Otwarcie w Meksyku dla Verstappena. Pięciu juniorów na torze
Max Verstappen był najszybszy w pierwszym treningu F1 przed GP Meksyku. Miejscowych kibiców ucieszył bez wątpienia dobry wynik Sergio Pereza. W bolidach zobaczyliśmy aż pięciu kierowców, którzy na co dzień nie ścigają się w Formule 1.
W kokpitach zasiedli Theo Pourchaire (Alfa Romeo), Frederik Vesti (Mercedes), Oliver Bearman (Haas), Jack Doohan (Alpine) oraz Isack Hadjar (Alpha Tauri). Pecha miał pierwszy z nich. Pourchaire chwilę po wyjeździe na tor zgłosił problemy z jednym z pedałów. Francuz kilkukrotnie wyjeżdżał z garażu, ale za każdym razem kłopot powracał. W efekcie lider Formuły 2 nie ukończył mierzonego okrążenia.
Kłopoty miał też Carlos Sainz. Kierowca Ferrari po paru minutach sesji zgłosił awarię hydrauliki w swoim SF23. Hiszpan miał przez to problemy z układem kierowniczym i w pewnym momencie przeszkodził Sergio Perezowi, a chwilę później ściął też jeden z zakrętów. Na szczęście dla 29-latka, mechanikom ekipy z Maranello udało się naprawić usterkę i powrócił on na tor na ostatnie minuty sesji.

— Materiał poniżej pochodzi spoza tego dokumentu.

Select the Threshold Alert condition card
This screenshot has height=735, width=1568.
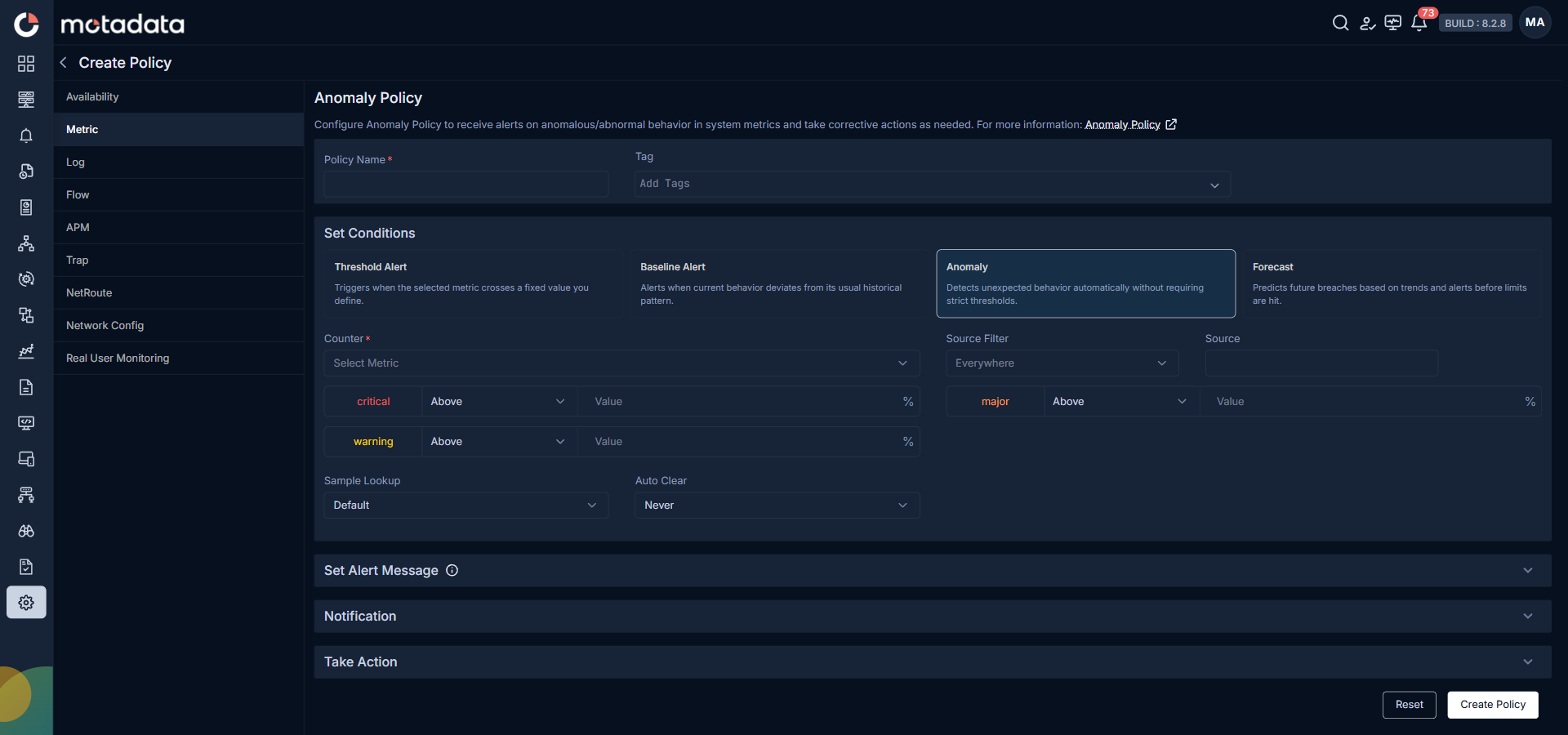pyautogui.click(x=472, y=283)
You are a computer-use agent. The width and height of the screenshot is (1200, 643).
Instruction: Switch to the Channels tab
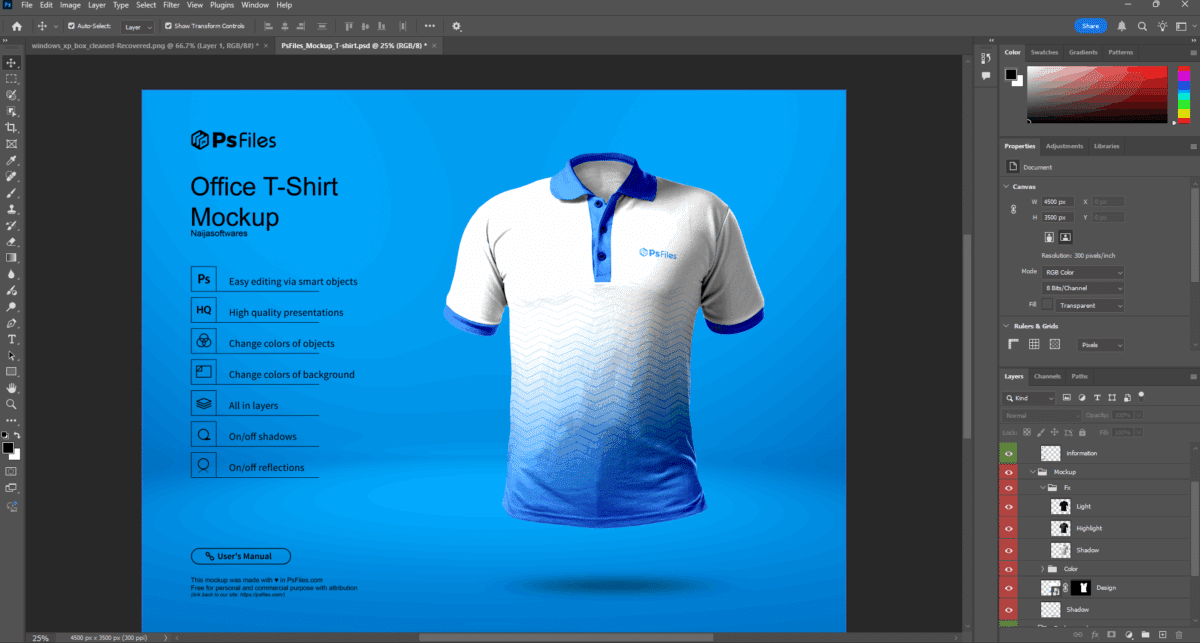pyautogui.click(x=1047, y=376)
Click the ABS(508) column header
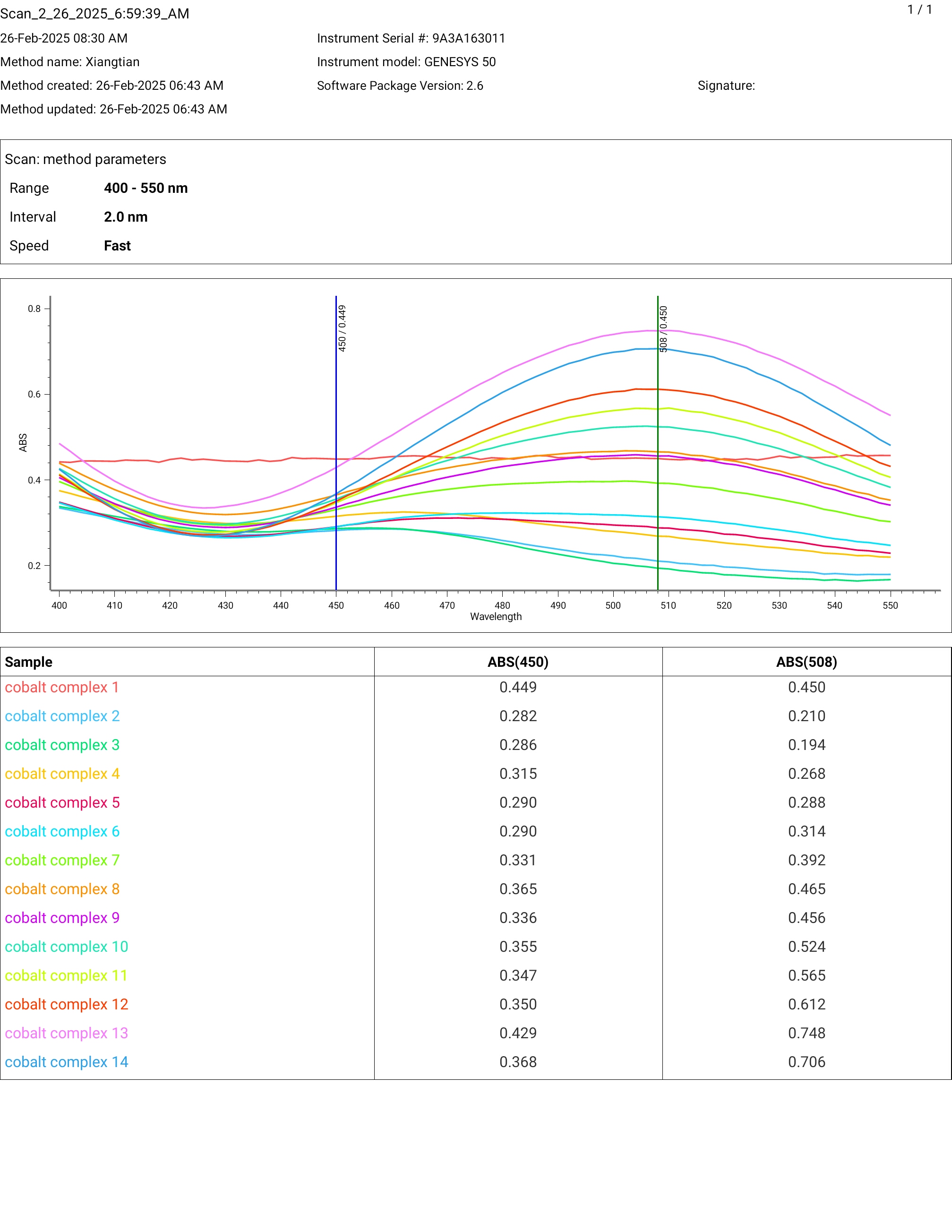This screenshot has width=952, height=1232. pos(806,662)
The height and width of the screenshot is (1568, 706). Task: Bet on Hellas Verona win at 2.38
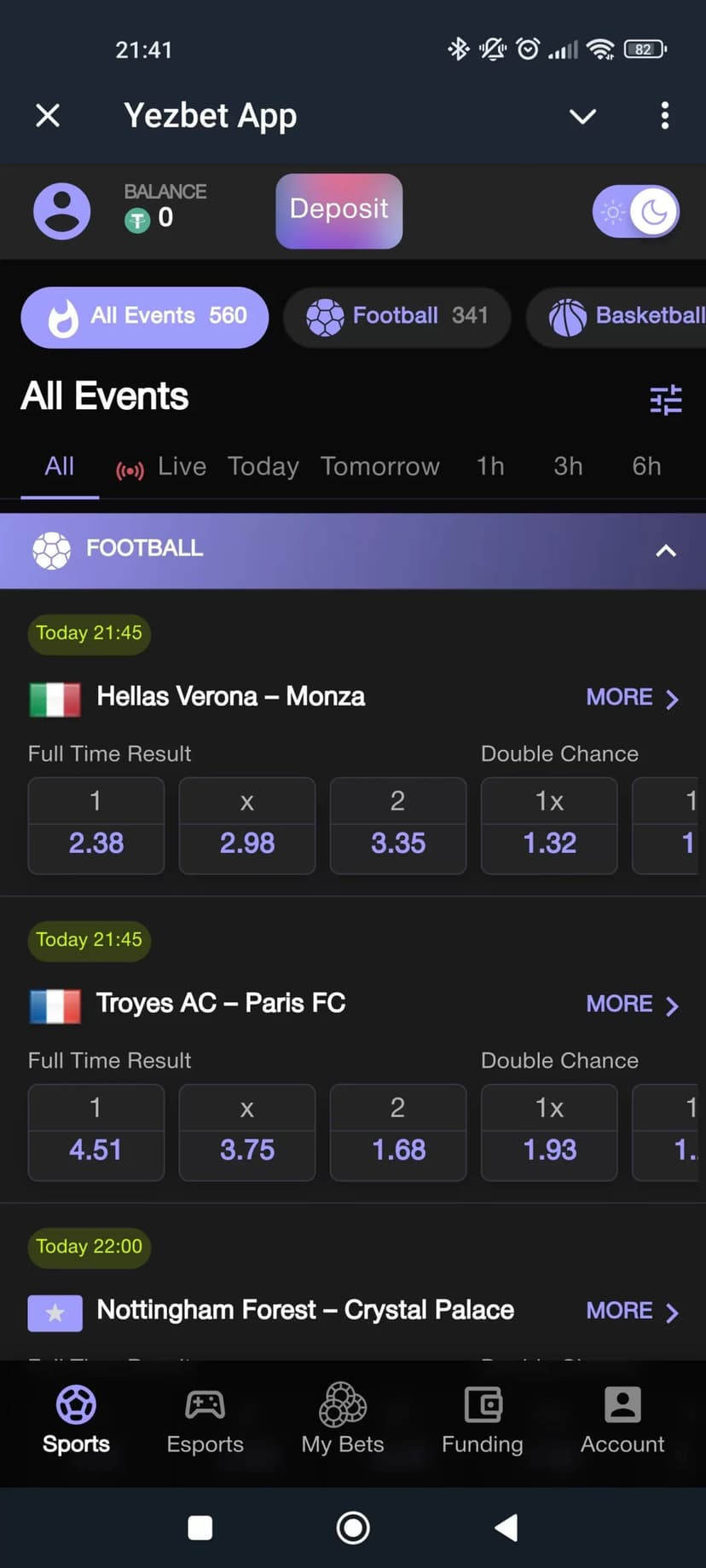96,825
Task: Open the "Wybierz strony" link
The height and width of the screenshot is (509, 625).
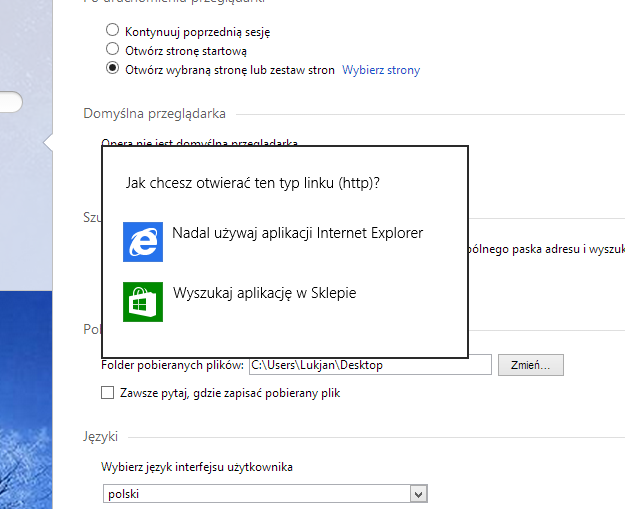Action: [x=381, y=70]
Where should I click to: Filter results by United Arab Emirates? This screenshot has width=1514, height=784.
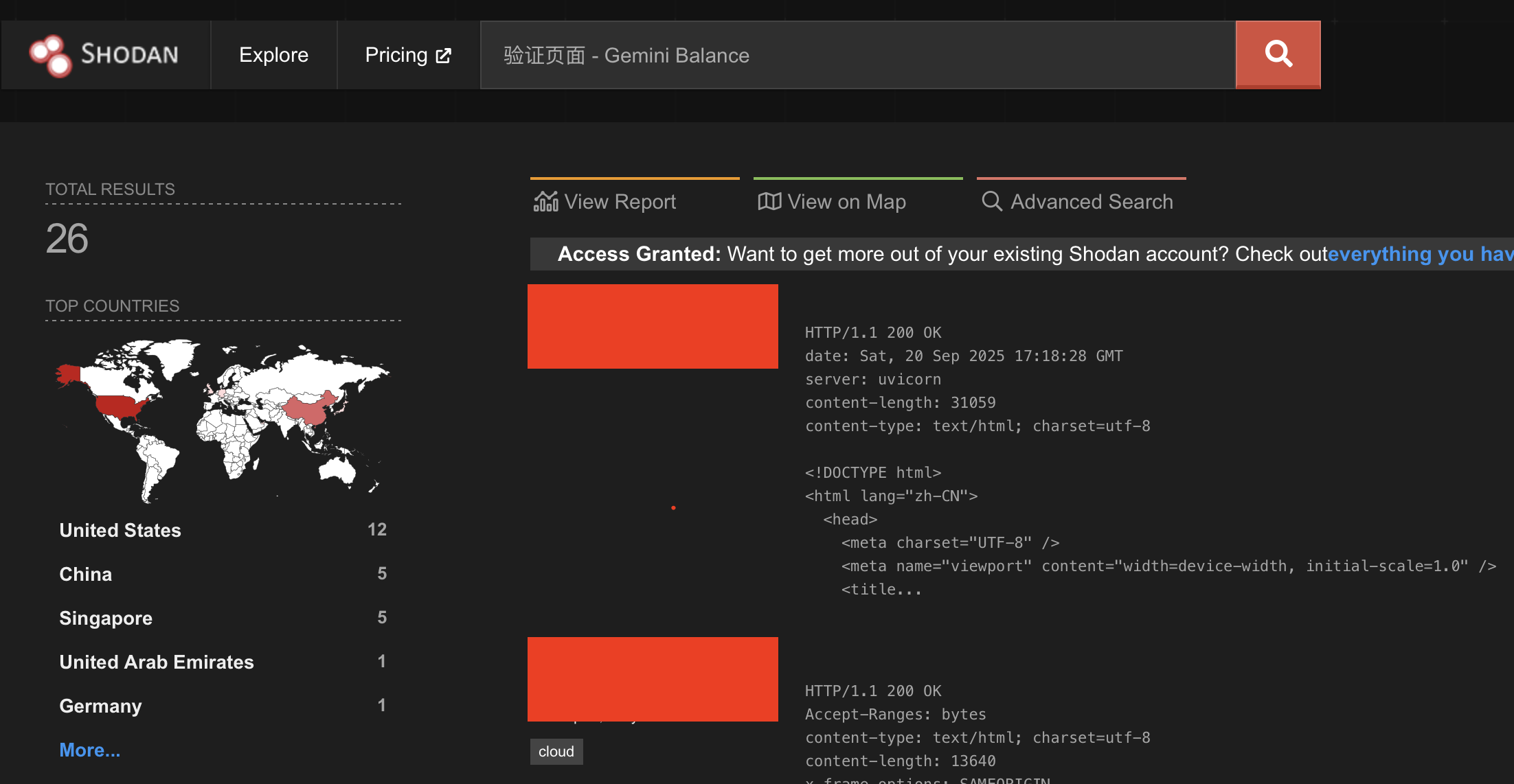[x=157, y=662]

ZOBACZ WIDEO: Polski mistrz szczerze o swojej przemianie. "Byłem łobuzem"- Silnik dziwnie brzmi przy jeździe na pełnym gazie. Słyszę jakiś metaliczny dźwięk - raportował z kolei Charles Leclerc, co mogło wywołać pewien niepokój wśród sympatyków Ferrari. Monakijczyk ostatecznie sesję zakończył z piątym wynikiem, ale najciekawsze dla niego zapewne będą powody, dla których jednostka napędowa w jego bolidzie brzmiała inaczej niż zwykle.
Na czele stawki, co nie powinno być zaskoczeniem, zameldował się Max Verstappen. Kierowca Red Bull Racing od początku sesji imponował tempem i notował najlepsze czasy na różnych mieszankach opon. Nieprzypadkowo Holender uważany jest za głównego kandydata do zwycięstwa w GP Meksyku. Pocieszeniem dla miejscowych kibiców może być to, że tylko 0,297 s do aktualnego mistrza świata stracił Sergio Perez. Daje to nadzieję, że idol lokalnej publiki w niedzielę zamelduje się na podium.
Na plus zaskoczył Alexander Albon. Kierowca Williamsa niespodziewanie znalazł się na drugiej pozycji. Jego strata do Maxa Verstappena wyniosła tylko 0,095 s.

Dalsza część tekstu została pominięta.